A Bloom filter has three parameters that control its behaviour:

  • m — the number of bits in the array
  • k — the number of hash functions
  • n — the expected number of items you will insert

Getting these right determines how accurate the filter is.

The false positive rate formula

After inserting n items into a filter with m bits and k hash functions, the probability of a false positive is approximately:

p ≈ (1 - e^(-k·n/m))^k

You do not need to memorise this formula. The key insight is what each variable does:

  • Larger m (more bits) → fewer collisions → lower false positive rate
  • Larger k (more hashes) → more bits checked → lower chance of all matching by accident, up to a point
  • Larger n (more items) → more bits flipped → higher false positive rate

The optimal number of hash functions

For a given m and n, there is a value of k that minimises the false positive rate:

k_optimal = (m / n) * ln(2)  ≈  0.693 * (m / n)

Using too few hashes means each item leaves a small footprint, but many items overlap.
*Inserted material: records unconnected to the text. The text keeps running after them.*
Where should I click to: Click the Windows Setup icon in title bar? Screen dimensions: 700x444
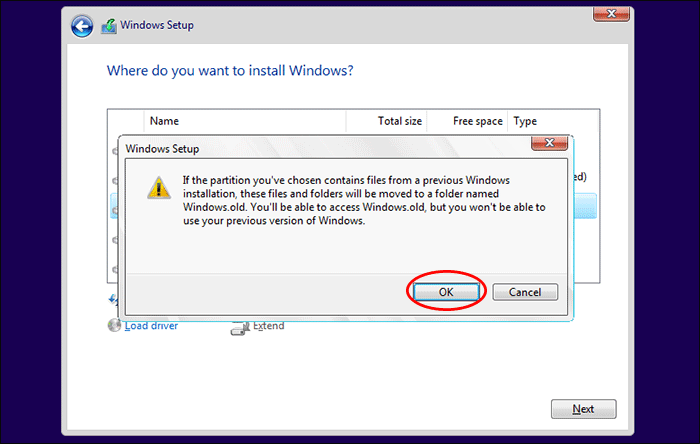tap(108, 26)
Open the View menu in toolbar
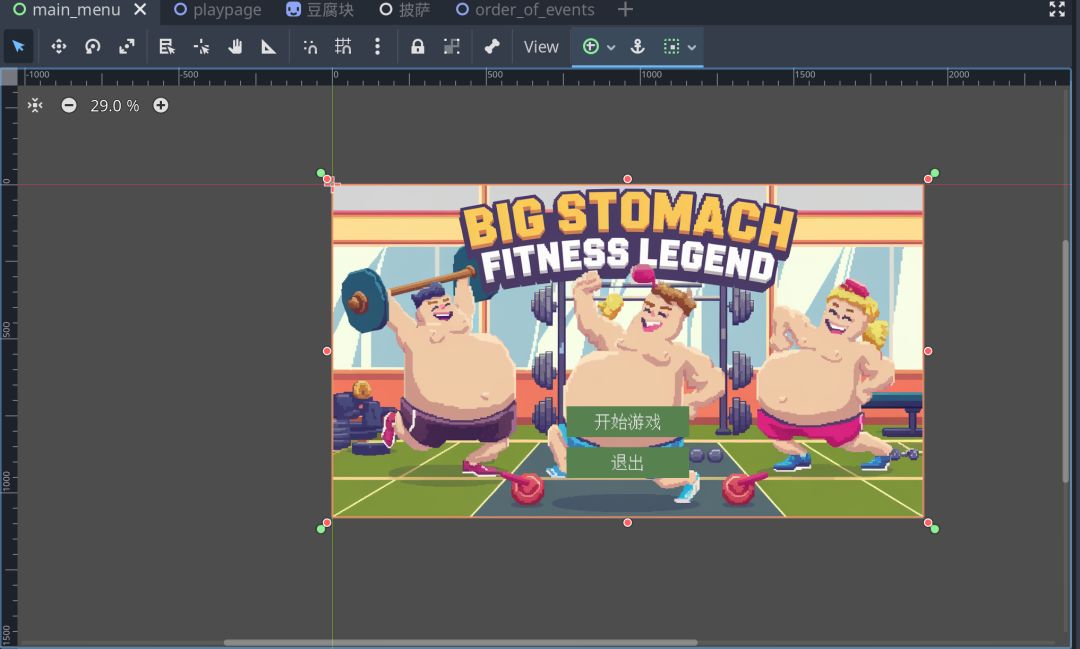Viewport: 1080px width, 649px height. (x=541, y=47)
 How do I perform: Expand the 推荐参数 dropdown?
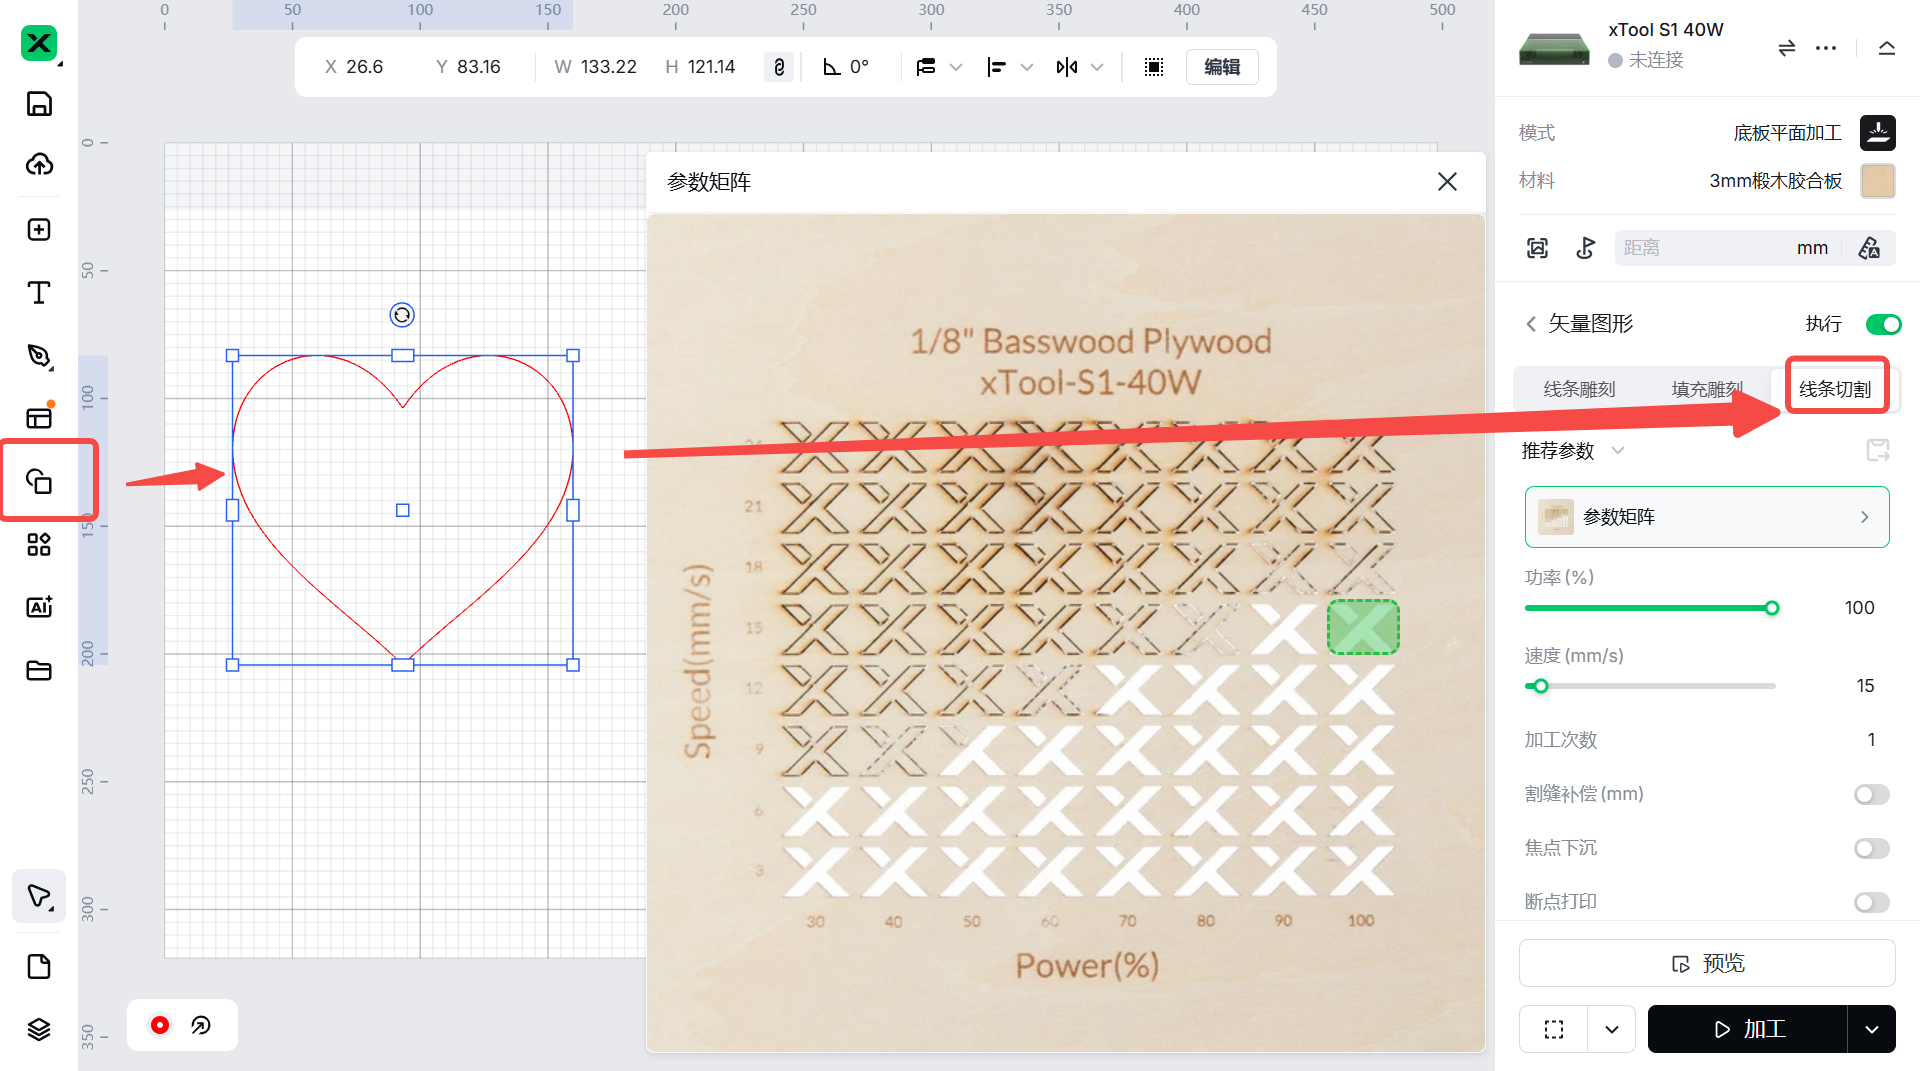point(1617,451)
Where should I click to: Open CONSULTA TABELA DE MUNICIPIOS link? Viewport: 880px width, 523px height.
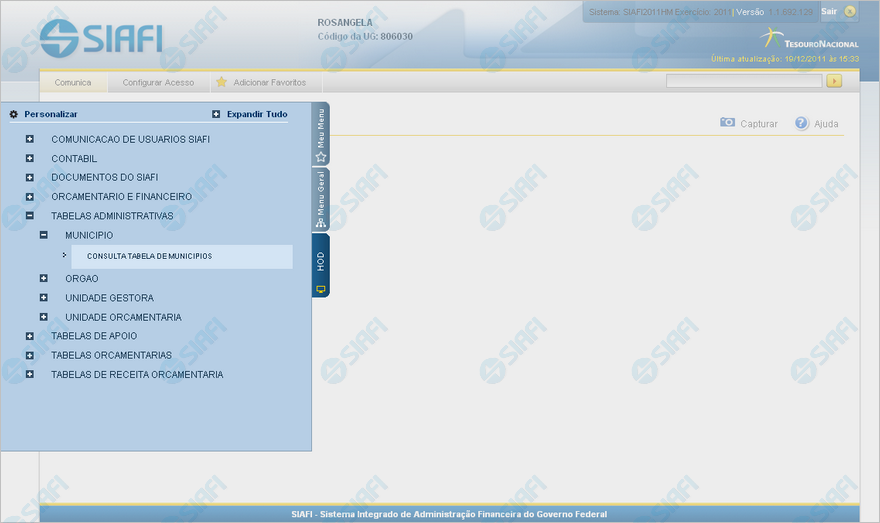coord(149,256)
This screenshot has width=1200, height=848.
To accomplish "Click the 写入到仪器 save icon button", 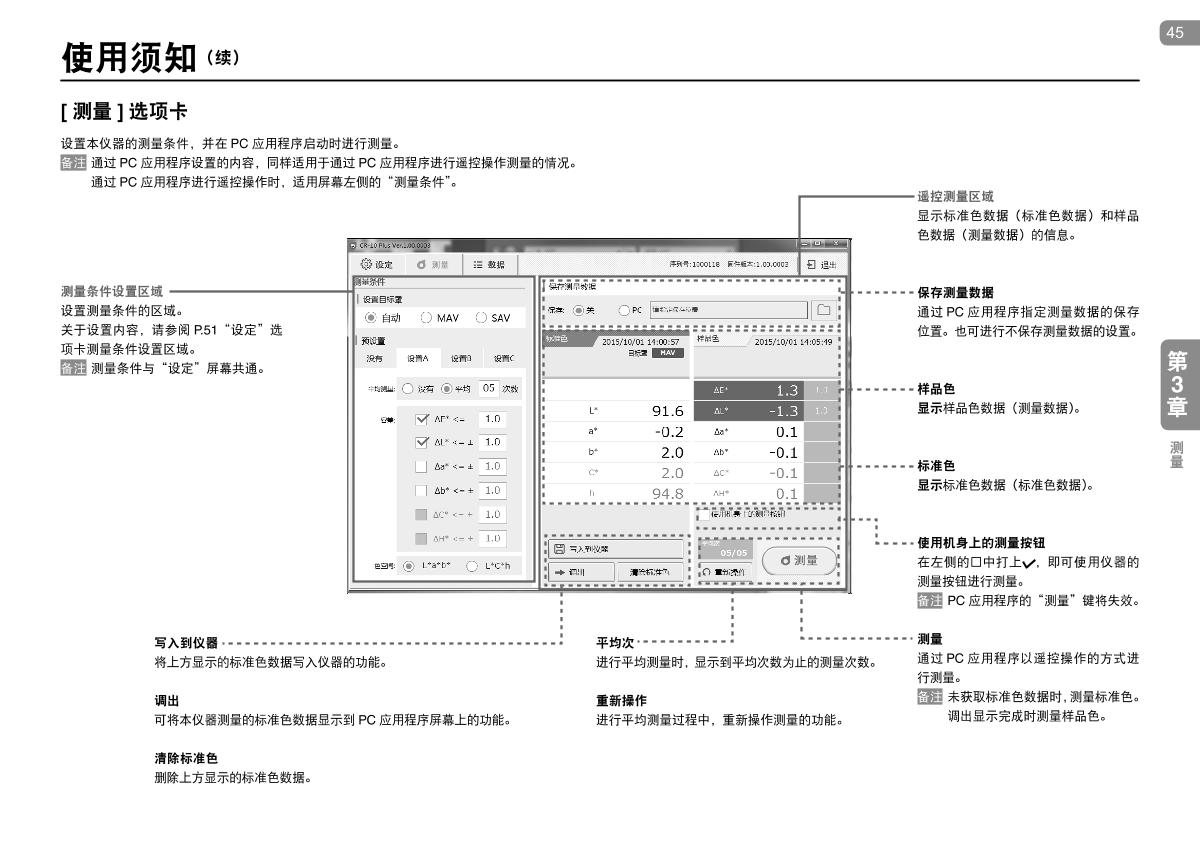I will 616,548.
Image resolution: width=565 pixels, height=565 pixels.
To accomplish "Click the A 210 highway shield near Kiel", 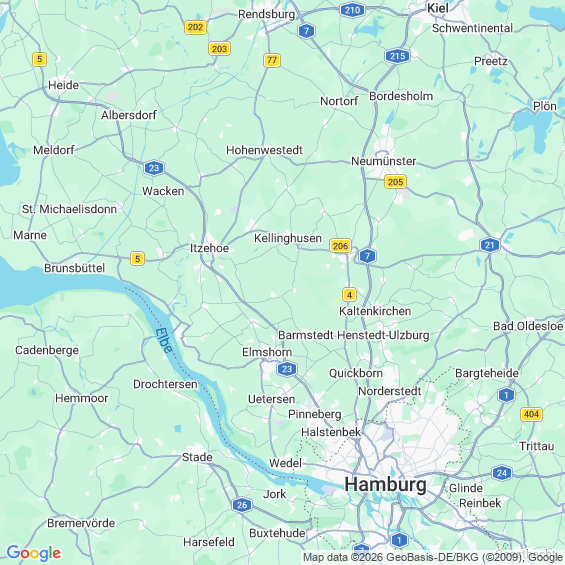I will (352, 10).
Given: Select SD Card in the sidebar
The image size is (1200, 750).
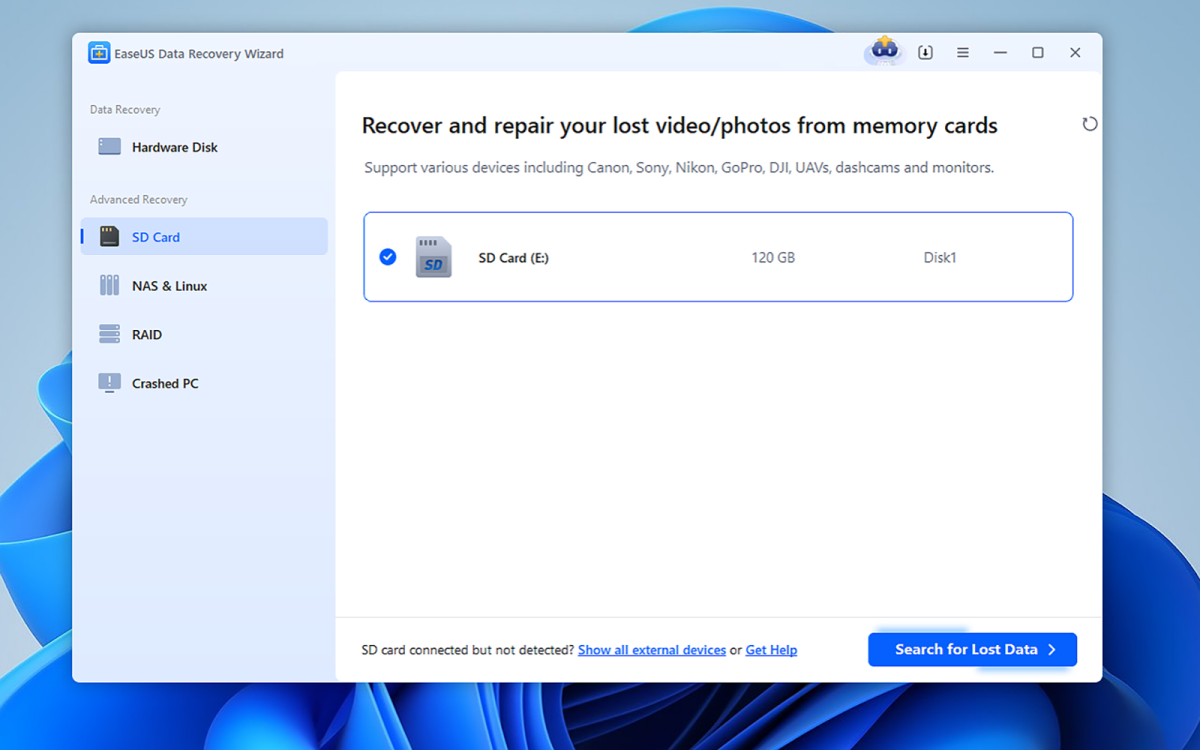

Using too many hashes flips too many bits, filling the array quickly and increasing collisions.

Explore the trade-offs

Practical sizing

If you know your expected item count and can tolerate a target false positive rate p, you can work backwards to find the right m:

m = -n * ln(p) / (ln(2))^2

For example, to store 1 million items with a 1% false positive rate, you need roughly 9.6 million bits — about 1.2 MB. A plain hash set storing those million items as strings could easily use 50–100 MB or more.

That is the core value of a Bloom filter: a well-tuned filter can give you a very low false positive rate at a tiny fraction of the memory cost.